My family has been stuck in the UK’s disastrous and inefficient asylum system for four years. The four of us—me, my wife and two children—have all shared one room for the majority of that time.
My children ask me: why can’t we stay in a normal place like other families?
The government suggests hostile policies—like the barge, or sending people to Rwanda—that are not real solutions to the crisis.
I didn’t want to seek asylum in the UK. My family traveled here five years ago because my life was at risk in my own country in South America. We planned to stay for a year, just until things calmed down back home. But I kept receiving death threats.
My brother and I had been targeted by organised crime gangs, something that often happens to those with resources in my country. It’s a very dangerous situation, and the government there doesn’t have a way to protect people. My brother went to the US, where he applied for asylum, and this has been granted already.
We decided to apply for asylum here. The application itself was relatively simple, I got a lawyer and he helped. I was expecting a fairly quick answer – I assumed we’d submit the evidence, state our case, and the decision would be made. The reality has been very different, and living through the asylum process is extremely hard.
The first terrible thing is that all your rights are taken away; you can’t drive and you can’t work.
Back home, I was a businessperson and my wife was a doctor. We could be working and adding to the economy, but there’s nothing we can do. My wife suffered from depression and anxiety during the first two years.
Housing has been another issue.
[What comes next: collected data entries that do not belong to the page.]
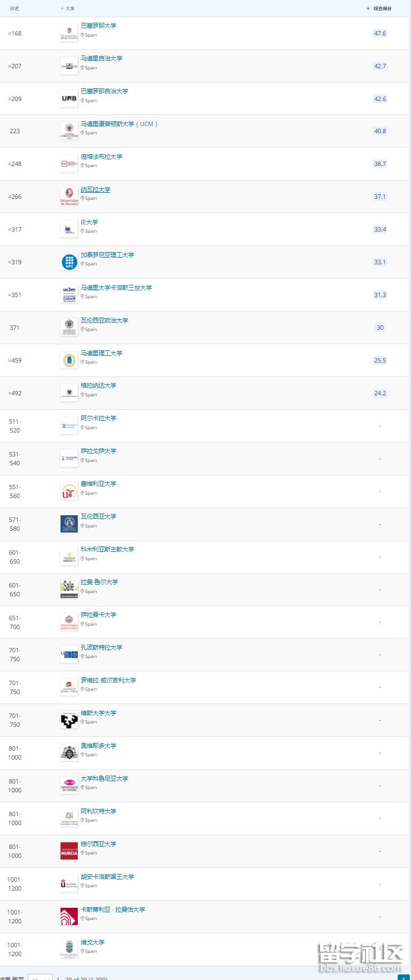The height and width of the screenshot is (980, 411).
Task: Click the UAB university logo
Action: coord(69,99)
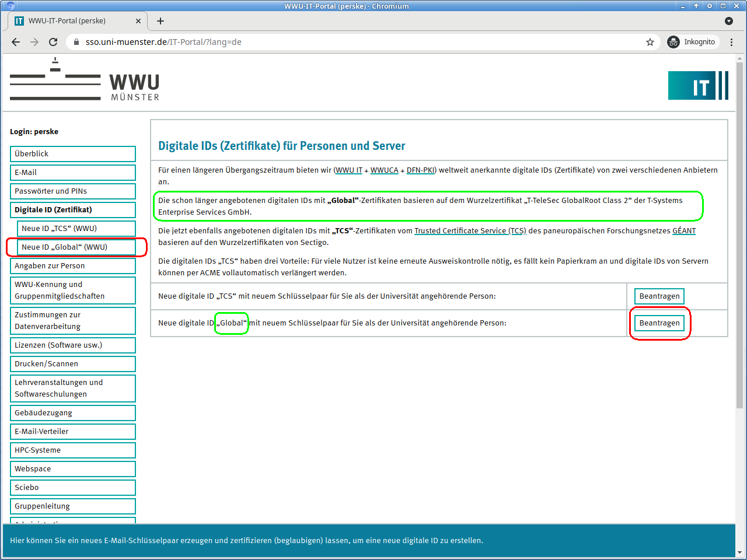The width and height of the screenshot is (747, 560).
Task: Reload the page with the refresh icon
Action: click(53, 42)
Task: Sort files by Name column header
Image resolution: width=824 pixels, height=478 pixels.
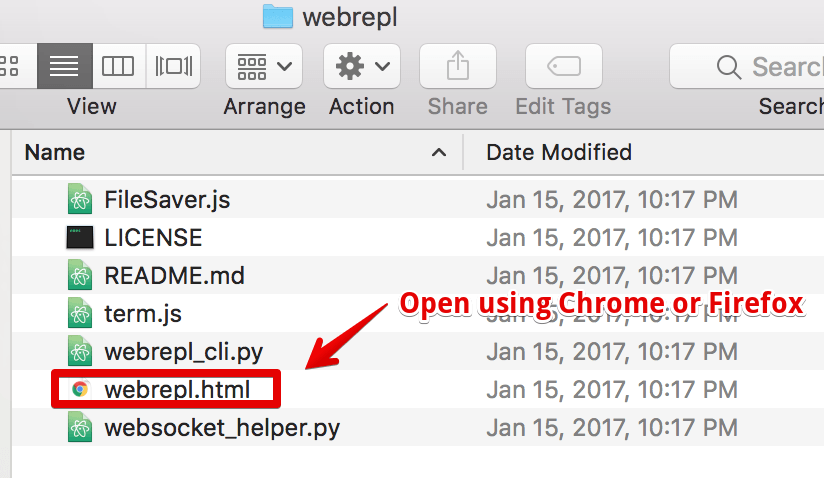Action: click(55, 153)
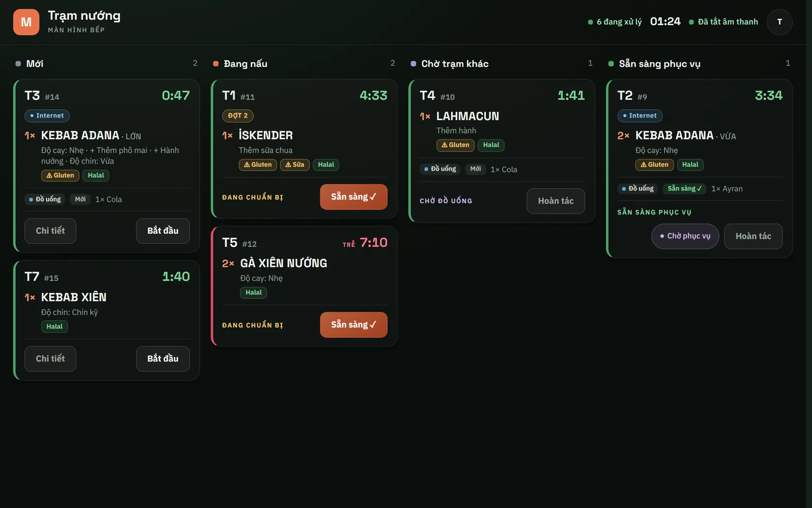Screen dimensions: 812x508
Task: Click the Sữa allergen badge on T1
Action: [295, 165]

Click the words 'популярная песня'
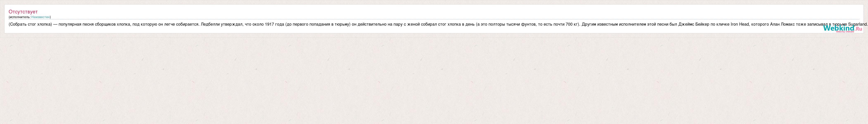click(x=76, y=24)
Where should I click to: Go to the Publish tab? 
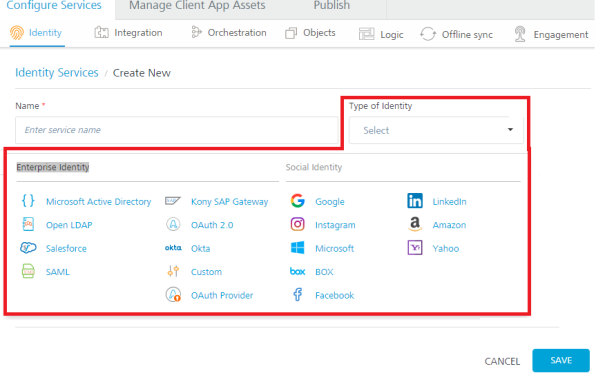[x=331, y=6]
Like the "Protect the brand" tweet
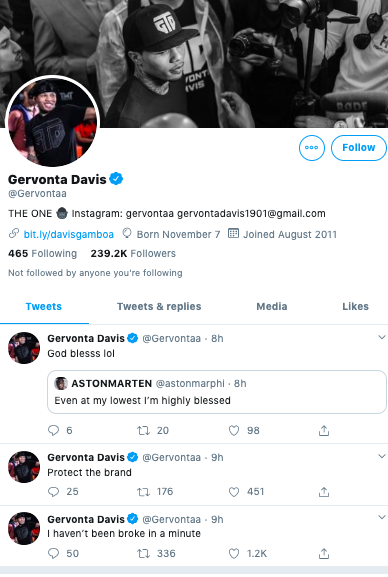This screenshot has width=388, height=577. (x=234, y=492)
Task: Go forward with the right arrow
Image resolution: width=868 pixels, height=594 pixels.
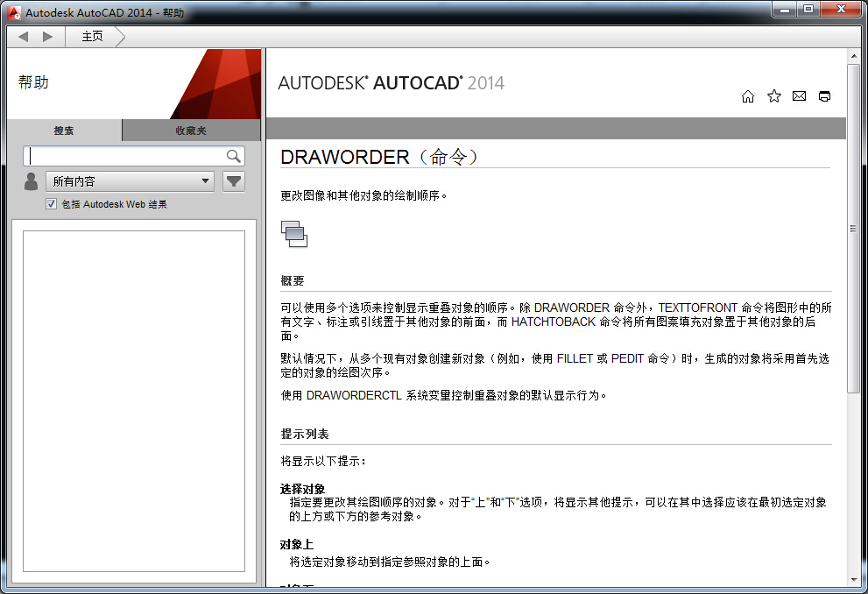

We have two children, one was just a toddler and the other was still at primary school when we arrived. At first, we stayed in my wife’s aunt’s house—all four of us, in just one room.
Unable to work, I used up my savings. I’d never asked for support in my country, and I didn’t even know support was available here. But eventually, we were forced to ask for financial and housing support from the UK government. This was not easy—we even had to take the Home Office to court, but they eventually agreed to give us some support.
The Home Office sent us to accommodation in a different part of the country, and this was stressful because my children were at school and it was a big upheaval for them. But the house they gave us was not habitable. There were broken windows, there was glass on the floor, there was garbage all over the place, there was rotten food. There weren’t even any beds.
At the time my daughter was unwell and the bathroom had mould. I felt we had to refuse this house because I didn’t want to put my family’s health at risk. We ended up returning to the aunt’s house, which is where we are now. It’s not ideal – we still all sleep in the same room – but it’s certainly better than the conditions the government offered us.
Over the years, four different officials from the Home Office have contacted me asking questions. It is as if someone new comes along and starts the process all over again.
Now, my asylum application has been rejected. The UK government says it accepts my evidence, but that my country is a safe place because the police there sometimes make arrests. But it is one of the countries whose citizens most frequently claim asylum around the world.
The documents they have sent us include many errors: one letter refers to someone with a completely different name, another gives a date for my interview that’s wrong by three years. I’ll appeal the decision, but this only adds to the length of time and the cost of the process.
The issue with immigration is one of inefficiency. The current approach makes the costs much higher and means the UK government is throwing money away.
The focus on Rwanda or ‘stopping the boats’ is a distraction.
Politicians don’t want to talk about the problems with the UK economy, so instead they talk about immigrants and refugees. It’s not just about the numbers, or how many immigrants arrive – if they can’t move through the system, they’ll just add to the backlog, whatever the figures.
The world is made up of immigrants. Many people in the UK are immigrants or are descended from immigrants. With the right policies, we could build a better country with the help of immigrants – including those who came through the asylum system.
The main thing is that we are alive despite the adversity. I’m not sure I’d be able to say that if we’d stayed in my country. I have to be thankful for that. This is a great country, it’s a country full of opportunities. So I try to stay hopeful about the future. ■
*Miguel’s name has been changed to protect his identity, and his story was featured in openDemocracy.